WHAT NEEDS TO BE DONE – Given the material below, return only the lines starting at the line with "ДЛЯ ТЕХ, КТО УХОДИТ ДОМОЙ!!! (148, 1064)" and ending at the line with "7 ОМСП Калининград", exactly as they appear.

DATA SUPPLIED –
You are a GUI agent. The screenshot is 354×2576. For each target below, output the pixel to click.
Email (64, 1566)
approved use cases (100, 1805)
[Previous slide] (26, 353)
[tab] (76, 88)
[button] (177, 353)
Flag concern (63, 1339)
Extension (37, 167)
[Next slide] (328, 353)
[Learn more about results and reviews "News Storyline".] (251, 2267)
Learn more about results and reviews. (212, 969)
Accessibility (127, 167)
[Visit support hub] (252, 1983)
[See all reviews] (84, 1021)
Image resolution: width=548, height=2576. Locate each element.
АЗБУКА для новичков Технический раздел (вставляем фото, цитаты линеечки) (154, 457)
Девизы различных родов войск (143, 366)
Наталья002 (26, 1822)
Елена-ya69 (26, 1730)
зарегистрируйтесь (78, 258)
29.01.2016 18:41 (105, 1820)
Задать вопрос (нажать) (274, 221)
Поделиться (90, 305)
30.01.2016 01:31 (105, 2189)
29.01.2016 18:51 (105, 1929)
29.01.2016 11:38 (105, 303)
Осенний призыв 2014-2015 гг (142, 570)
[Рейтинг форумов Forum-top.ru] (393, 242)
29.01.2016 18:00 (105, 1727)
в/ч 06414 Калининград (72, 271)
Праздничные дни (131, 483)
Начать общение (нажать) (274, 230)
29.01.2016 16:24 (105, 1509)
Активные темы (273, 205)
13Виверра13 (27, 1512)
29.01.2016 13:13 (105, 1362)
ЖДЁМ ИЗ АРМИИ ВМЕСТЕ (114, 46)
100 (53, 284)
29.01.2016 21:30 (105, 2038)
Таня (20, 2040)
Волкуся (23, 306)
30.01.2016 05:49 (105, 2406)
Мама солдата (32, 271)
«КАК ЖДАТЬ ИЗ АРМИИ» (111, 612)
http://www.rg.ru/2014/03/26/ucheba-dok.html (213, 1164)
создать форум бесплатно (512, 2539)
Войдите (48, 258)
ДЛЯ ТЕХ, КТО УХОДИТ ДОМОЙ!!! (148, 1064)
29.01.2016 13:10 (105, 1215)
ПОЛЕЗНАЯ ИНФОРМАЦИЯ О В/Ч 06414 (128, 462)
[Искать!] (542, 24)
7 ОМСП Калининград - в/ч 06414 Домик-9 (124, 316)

==

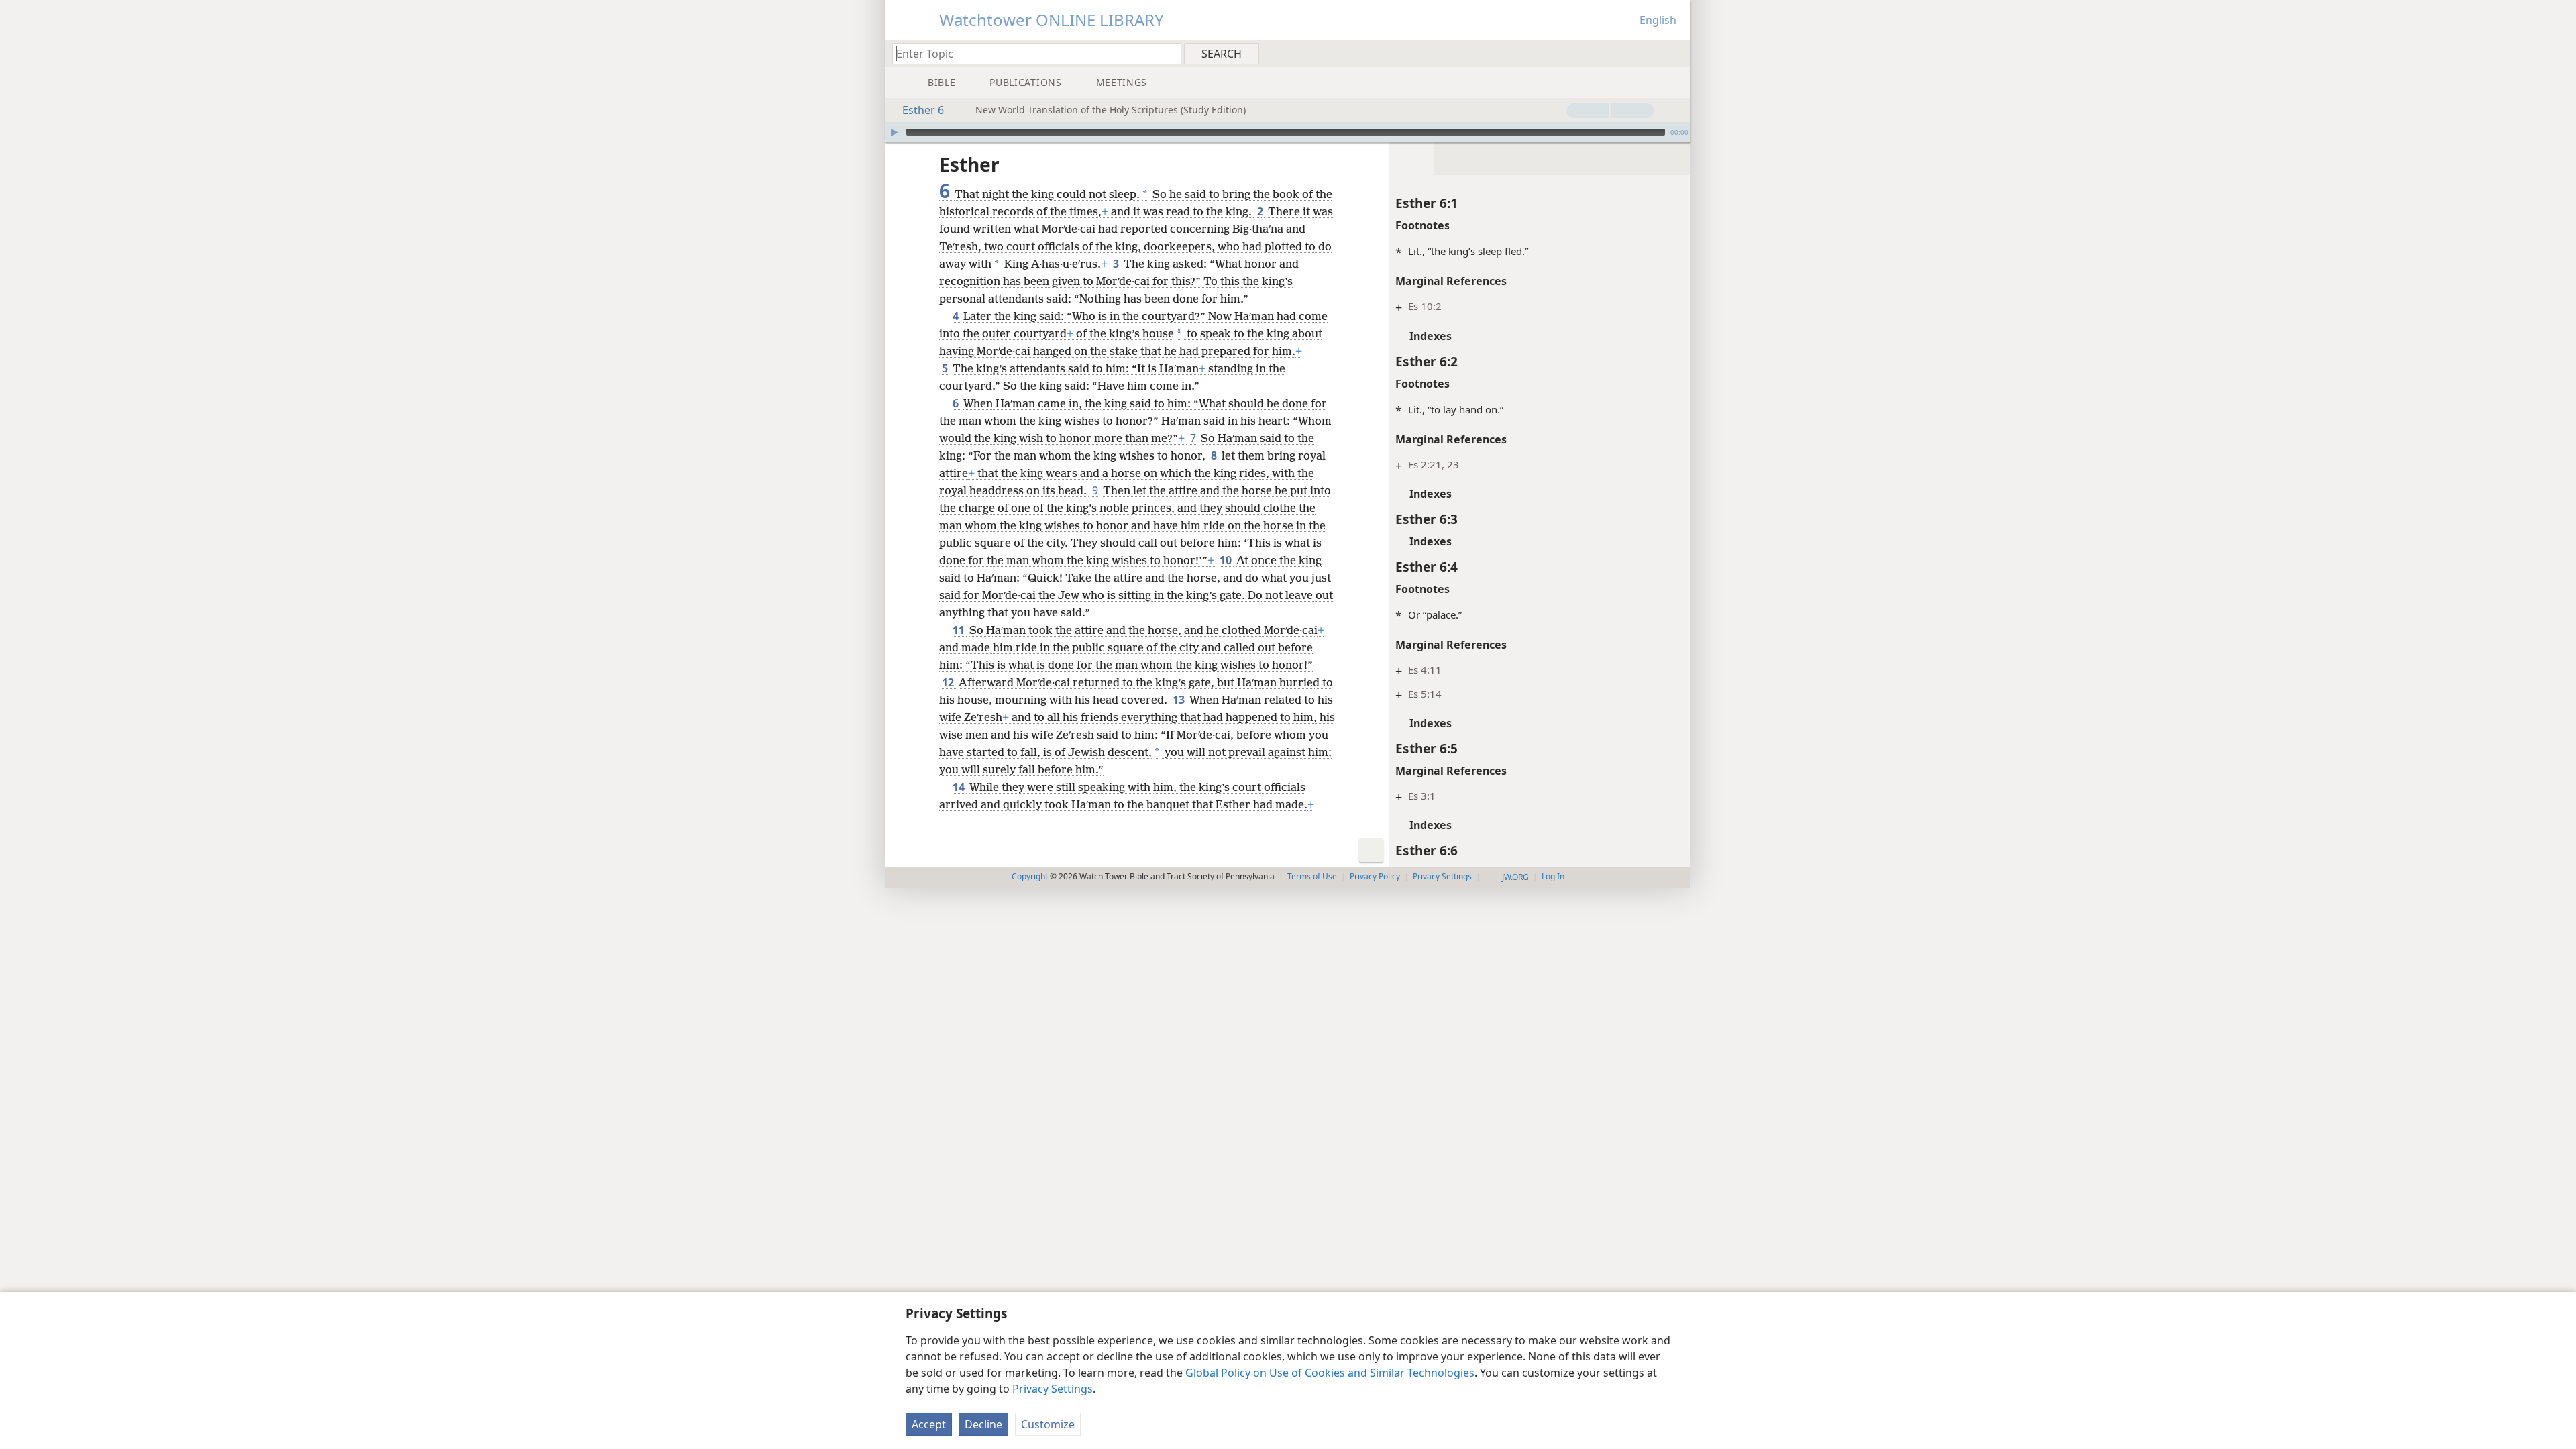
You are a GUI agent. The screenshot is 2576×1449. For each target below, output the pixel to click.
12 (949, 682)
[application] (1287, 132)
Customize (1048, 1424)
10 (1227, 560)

--

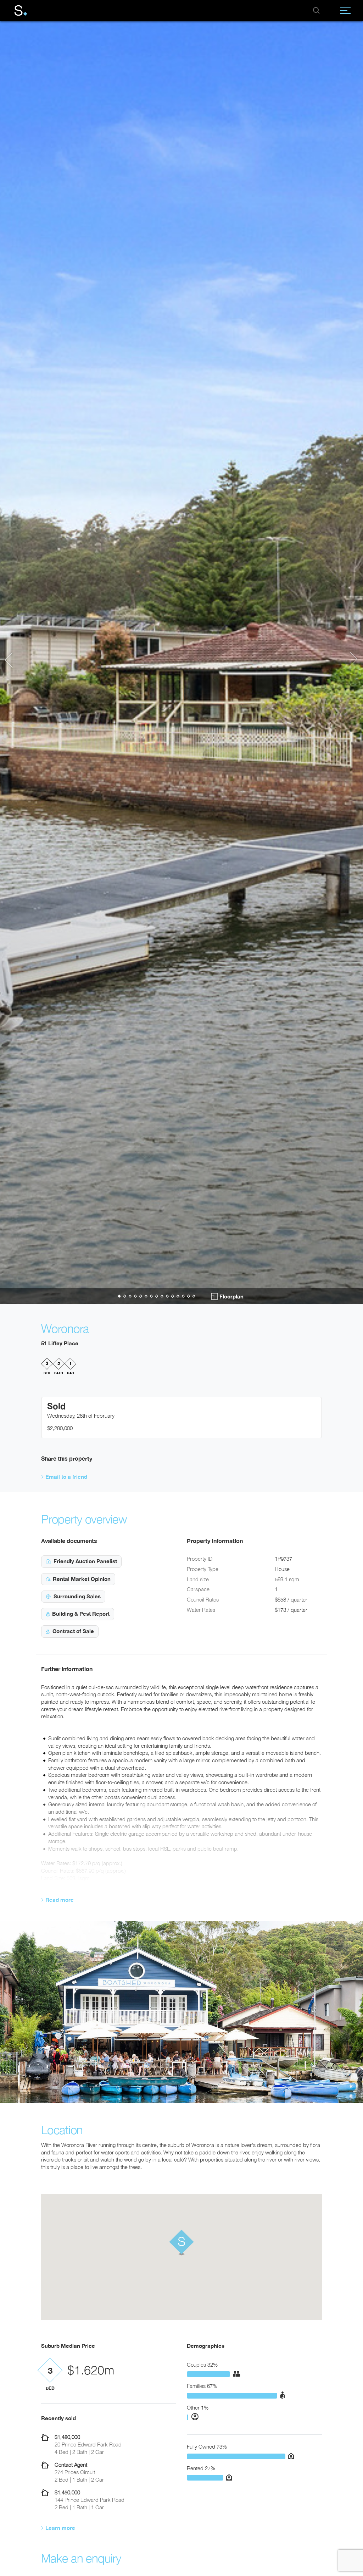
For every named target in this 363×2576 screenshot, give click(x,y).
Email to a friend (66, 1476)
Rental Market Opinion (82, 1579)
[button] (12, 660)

SOLUTION TO THE EXERCISE –
ДЛЯ ТЕХ, КТО УХОДИТ ДОМОЙ!!! (148, 1064)
29.01.2016 13:10 (105, 1215)
ПОЛЕЗНАЯ ИНФОРМАЦИЯ О В/Ч 06414 (128, 462)
[Искать!] (542, 24)
7 ОМСП Калининград - в/ч 06414 Домик-9 (124, 316)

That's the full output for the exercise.